To determine the efficacy and safety of steroid therapy for symptom control in glandular fever.

METHODS

We searched the Cochrane Central Register of Controlled Trials (CENTRAL) (The Cochrane Library Issue 2, 2005); MEDLINE (January 1966 to November 2005); EMBASE (January 1974 to November 2005); and the UK National Research Register (November 2005).

METHODS

Randomised controlled trials (RCTs) that compared the effectiveness for symptom control of a steroid to placebo or to another intervention for people of any age with documented glandular fever were included.

METHODS

Authors independently assessed trial inclusion according to predetermined criteria. Results are presented separately for each symptom and, where possible, it was intended to combine results in a meta-analysis.

RESULTS

Seven trials were included. The diagnosis, steroid regime, outcomes and methodological quality varied between trials. The sample size ranged from 24 to 94. For sore throat the results of two studies suggest a benefit at 12 hours of steroid therapy over placebo; however this benefit was not maintained. The evidence from one trial suggests a longer benefit when the steroid is combined with an antiviral drug.

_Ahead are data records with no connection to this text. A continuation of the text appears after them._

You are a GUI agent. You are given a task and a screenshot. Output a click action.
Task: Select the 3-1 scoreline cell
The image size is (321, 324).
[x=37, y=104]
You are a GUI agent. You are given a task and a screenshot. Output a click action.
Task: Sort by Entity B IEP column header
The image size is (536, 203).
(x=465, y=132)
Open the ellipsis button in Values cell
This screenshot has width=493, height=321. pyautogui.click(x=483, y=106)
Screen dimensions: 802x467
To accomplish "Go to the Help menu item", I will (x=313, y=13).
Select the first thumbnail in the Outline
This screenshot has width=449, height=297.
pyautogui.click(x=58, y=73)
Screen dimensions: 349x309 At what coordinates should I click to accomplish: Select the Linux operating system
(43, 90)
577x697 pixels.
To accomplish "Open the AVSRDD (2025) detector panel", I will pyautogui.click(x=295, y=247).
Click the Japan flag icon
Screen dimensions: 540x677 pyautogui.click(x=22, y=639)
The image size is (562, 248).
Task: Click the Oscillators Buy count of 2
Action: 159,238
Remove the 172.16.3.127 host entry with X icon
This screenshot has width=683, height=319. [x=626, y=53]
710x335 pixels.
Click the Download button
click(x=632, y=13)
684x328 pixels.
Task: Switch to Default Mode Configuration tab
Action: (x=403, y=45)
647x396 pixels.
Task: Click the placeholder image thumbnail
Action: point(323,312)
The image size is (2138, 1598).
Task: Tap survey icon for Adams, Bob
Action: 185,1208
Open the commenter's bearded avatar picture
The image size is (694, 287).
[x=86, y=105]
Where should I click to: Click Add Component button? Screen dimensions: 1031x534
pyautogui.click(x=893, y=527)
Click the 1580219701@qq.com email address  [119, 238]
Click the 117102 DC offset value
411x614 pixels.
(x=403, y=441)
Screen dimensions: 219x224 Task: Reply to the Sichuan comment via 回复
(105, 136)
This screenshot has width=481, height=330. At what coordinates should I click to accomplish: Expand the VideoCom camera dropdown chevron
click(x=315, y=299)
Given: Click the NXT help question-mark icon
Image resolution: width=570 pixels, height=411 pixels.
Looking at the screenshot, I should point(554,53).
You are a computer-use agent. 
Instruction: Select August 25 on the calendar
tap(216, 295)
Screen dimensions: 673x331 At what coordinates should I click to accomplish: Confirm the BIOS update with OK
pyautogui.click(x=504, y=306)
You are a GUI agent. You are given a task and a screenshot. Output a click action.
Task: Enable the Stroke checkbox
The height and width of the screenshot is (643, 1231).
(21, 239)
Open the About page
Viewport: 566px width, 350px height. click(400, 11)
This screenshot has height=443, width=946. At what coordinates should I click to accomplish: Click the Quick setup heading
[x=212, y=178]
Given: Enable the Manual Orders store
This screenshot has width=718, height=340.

There was evidence from one trial that steroids may improve resolution of fatigue around four weeks; however it is unclear if this is only in combination with an antiviral. Two trials reported severe complications in participants in the steroid group.

CONCLUSIONS

There is insufficient evidence - the trials were few, heterogeneous and some were of poor quality, to recommend steroid treatment for symptom control in glandular fever. There is also a lack of research on the side effects, potential adverse effects or complications, particularly in the long term.